The title of the opening plenary session at the Institute of Fundraising Scotland annual conference this year – The Art of Making Lemonade (sunshine in the hurricane): why things are not as bad as they may seem – was enough to convince me that fundraisers, on the whole, are an eternally cheerful bunch.
But if I needed further convincing, I had only to look towards the dance floor while an Abba medley was being played after the conference's awards dinner. In a scene remarkably similar to those at the International Fundraising Congress in the Netherlands last month when the band's disco hits were played, the arena was filled within seconds.
"I don't understand," I said to one delegate. "Why are fundraisers so keen on Abba – what's the connection?"
"Optimism," he replied.
There was plenty of that in consultant Jon Duschinsky's plenary talk about ‘quantum fundraising'.
"The future of fundraising is lots of people coming together and making a change," he said.
Paul Amadi, chair of the institute and soon-to-be fundraising director at the NSPCC, echoed this in his closing line at the end of the conference. "Now go and change the world," he urged delegates.
The optimistic talk in the middle of a recession got the audience talking – but not always for the right reasons. One likened Duschinsky's speech to a Chinese takeaway: "At the time you think ‘this is great'," he said. "But an hour later you realise it had no substance."
What did have substance, though, was the debate about statutory funding. After David Cameron's announcement earlier in the week that a Conservative government would offer more contracts for public service delivery to charities, everybody wanted to talk about ‘grants versus contracts'.
Consultant John Bonnar's talk on the subject raised some serious concerns. Many of the officers implementing contracts and service-level agreements, he said, were confused about how the agreements worked, so it was little wonder that charities were unsure as well.
He said contracts and SLAs would become the most important source of income for charities in future as other forms of fundraising became more difficult.
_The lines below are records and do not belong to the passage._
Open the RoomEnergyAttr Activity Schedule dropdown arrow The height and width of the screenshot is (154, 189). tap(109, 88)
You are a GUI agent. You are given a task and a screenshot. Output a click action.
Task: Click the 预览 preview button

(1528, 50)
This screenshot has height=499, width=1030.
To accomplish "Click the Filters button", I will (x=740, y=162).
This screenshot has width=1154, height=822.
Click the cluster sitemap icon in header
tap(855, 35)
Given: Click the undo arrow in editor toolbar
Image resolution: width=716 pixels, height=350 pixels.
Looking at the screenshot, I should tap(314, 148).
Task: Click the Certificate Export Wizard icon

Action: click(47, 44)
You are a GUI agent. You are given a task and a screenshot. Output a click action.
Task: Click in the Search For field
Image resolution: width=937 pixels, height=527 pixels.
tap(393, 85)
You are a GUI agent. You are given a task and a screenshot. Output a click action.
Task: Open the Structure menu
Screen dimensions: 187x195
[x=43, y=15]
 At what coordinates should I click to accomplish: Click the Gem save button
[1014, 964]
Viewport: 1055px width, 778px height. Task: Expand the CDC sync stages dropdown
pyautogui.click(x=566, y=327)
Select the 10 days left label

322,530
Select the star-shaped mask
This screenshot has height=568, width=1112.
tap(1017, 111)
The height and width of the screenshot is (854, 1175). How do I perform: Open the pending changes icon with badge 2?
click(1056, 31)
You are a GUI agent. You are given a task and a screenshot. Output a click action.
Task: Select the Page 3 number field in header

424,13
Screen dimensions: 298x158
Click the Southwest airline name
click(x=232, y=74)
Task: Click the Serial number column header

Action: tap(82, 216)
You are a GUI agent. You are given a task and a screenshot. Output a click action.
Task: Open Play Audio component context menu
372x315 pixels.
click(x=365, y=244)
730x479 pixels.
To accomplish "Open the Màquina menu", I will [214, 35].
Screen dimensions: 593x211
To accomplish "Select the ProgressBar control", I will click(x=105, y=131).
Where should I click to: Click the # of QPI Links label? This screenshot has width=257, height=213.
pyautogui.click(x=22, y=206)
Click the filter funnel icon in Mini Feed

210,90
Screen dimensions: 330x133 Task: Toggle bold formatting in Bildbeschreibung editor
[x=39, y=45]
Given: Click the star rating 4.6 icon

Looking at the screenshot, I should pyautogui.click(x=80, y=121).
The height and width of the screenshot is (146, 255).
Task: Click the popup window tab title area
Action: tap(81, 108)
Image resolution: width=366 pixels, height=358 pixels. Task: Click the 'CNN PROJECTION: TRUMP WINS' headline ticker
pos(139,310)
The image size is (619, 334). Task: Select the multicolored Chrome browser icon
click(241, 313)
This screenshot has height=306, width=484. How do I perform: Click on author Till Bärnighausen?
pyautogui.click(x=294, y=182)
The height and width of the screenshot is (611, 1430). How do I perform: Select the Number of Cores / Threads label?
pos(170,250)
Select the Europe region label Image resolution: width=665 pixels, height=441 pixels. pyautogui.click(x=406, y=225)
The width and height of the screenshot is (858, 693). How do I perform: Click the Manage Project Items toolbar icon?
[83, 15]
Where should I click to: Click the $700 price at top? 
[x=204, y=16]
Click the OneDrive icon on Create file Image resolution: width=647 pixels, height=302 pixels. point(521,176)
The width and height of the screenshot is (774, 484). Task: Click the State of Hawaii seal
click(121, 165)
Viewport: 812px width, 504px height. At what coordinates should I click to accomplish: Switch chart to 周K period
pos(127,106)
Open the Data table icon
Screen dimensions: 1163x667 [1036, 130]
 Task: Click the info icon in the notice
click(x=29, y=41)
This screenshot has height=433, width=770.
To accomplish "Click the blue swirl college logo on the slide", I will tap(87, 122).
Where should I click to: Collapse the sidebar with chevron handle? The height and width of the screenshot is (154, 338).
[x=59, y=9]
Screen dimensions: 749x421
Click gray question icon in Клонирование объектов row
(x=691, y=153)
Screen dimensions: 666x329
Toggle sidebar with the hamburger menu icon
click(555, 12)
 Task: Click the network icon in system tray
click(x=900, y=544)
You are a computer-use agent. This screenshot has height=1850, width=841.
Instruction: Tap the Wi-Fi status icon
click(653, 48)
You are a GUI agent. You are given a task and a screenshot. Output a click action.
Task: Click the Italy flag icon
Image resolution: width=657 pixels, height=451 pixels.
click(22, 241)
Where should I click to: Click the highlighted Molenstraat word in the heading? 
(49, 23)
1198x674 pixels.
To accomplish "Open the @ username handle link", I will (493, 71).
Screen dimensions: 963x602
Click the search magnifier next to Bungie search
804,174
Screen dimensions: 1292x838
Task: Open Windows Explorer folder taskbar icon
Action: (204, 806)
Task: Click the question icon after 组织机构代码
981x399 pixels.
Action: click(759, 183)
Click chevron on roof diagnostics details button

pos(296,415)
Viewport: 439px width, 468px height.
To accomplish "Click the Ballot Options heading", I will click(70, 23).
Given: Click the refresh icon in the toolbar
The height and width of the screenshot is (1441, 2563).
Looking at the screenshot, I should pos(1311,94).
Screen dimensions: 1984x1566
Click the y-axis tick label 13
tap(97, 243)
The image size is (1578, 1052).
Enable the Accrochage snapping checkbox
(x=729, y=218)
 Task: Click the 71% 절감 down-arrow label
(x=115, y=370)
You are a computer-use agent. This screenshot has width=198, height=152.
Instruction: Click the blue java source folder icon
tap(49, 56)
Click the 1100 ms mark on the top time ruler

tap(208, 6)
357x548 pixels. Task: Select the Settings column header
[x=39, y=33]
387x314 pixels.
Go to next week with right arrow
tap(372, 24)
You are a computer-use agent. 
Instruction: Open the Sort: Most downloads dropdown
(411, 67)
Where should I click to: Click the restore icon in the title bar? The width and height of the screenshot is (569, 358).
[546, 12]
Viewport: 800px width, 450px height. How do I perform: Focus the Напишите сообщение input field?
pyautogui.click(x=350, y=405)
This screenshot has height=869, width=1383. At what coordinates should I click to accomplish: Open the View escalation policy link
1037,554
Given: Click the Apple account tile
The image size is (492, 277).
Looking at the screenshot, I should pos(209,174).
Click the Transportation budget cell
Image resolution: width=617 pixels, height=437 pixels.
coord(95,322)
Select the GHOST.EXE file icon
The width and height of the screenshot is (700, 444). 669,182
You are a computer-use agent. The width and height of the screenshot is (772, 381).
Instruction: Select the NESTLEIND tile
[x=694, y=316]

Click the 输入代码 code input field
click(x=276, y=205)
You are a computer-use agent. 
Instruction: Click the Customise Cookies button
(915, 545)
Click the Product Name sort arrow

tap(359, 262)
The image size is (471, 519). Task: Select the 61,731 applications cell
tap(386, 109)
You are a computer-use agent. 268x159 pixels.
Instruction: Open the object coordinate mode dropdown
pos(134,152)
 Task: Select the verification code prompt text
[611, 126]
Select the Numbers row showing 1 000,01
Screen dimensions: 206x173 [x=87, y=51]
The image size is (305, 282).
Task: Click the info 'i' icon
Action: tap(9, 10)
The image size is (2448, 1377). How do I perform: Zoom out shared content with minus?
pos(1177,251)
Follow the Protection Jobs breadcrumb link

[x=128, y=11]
Charities should approach the Government and offer to help it fulfil its policy commitments by setting up contracts to provide services, he said.
But Debra Allcock Tyler, chief executive of the Directory of Social Change, used her opening plenary on the second day of the conference to urge charities to rally against this.
"There has been a commoditisation of charitable endeavour," she said. "Some of our bigger charities are no more than agents of the state.
"We need to fight for grants to remain grants and not be turned into contracts," she urged. "Otherwise, will this fundraising conference next year be called the ‘contract negotiation Scotland conference'?"
Not if those optimistic fundraisers have anything to do with it.